Soapie received legal advice that it is very difficult to sue for defamation on behalf of the dead.
“But I’m still alive.”
He was told that the court would accept publication of an obituary as evidence of death. When the college of regulars received this news, it turned its attention to writing obituaries of people from whose estates they might expect to benefit. They also wrote many fine and moving tributes to their wives and partners.
Finally, the paper stopped all the fun. It instituted a strict policy of refusing obituaries of the living and reinforced this by checking with Keith Greaves, the undertaker in Dry Reach, to see who was dead and who was not. Greaves is the fourth generation in the firm of Greaves and Losse. He has a better memory of the dead than the living. He says that business was never as difficult as it was during the recent drought. It was virtually impossible to sink a grave in the rock hard cemetery. Greaves is admired for his generosity. The obituary of his father published in the Post drew lavish attention to the discount Greaves gave his father for the pre-paid funeral he sold him on his death bed.
“It was the least I could do,” said Greaves. “After all, the old man had done the same for my granddad.”
Not just those who read the Post in the pub but the whole of Inner Springs was thrown off balance last week when it was announced in the paper that the mayor of Inner Springs, Howard Winston, intends to introduce new security legislation at the December meeting of the local council. This comes hard on the heels of the new sexual relations act.

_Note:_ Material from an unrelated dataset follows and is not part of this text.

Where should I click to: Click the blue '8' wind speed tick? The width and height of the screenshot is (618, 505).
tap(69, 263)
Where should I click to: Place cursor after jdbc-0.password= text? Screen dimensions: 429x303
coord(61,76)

My neighbour, Cardinal Shallots, is dismayed.
“We won’t be allowed to read the Bible any more,” he told me.
“What do you mean?”
“Just look at the Book of Job. The word terror just keeps cropping up. As does the word fear. They are everywhere in that book. For much of the book of Job, God is a terrorist. He says that the ’terrors of God are arrayed against me’. He doesn’t mince words.”

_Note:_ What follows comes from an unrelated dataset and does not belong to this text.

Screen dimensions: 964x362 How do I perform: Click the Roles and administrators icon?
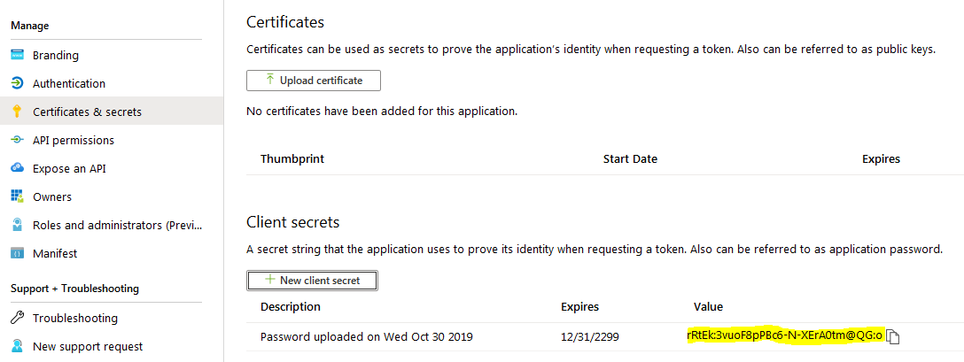coord(17,225)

I hadn’t thought about that.
“To say nothing of the psalms.”
I was beginning to think this could be a long conversation. I got the point. After all, I knew that Christians believe that God had sent his son to die for a cause. I imagined that God would be in serious trouble under the new legislation.
“Fear of the Lord is a gift of the Holy Spirit,” says Cardinal Shallots.
“But doesn’t that mean respect rather than terror?’
“If you’ve never known terror, then you’ve never known God,” says the Cardinal.
I knew to leave it at that. But the Cardinal went on.
‘The mystery of faith is that so much love and so much terror can come from the same source.”
The cardinal can be crude when he has a point to make.
“Every Christian will have times when they piss themselves laughing. And times when they crap themselves with fear. And it’s God who sets the times.”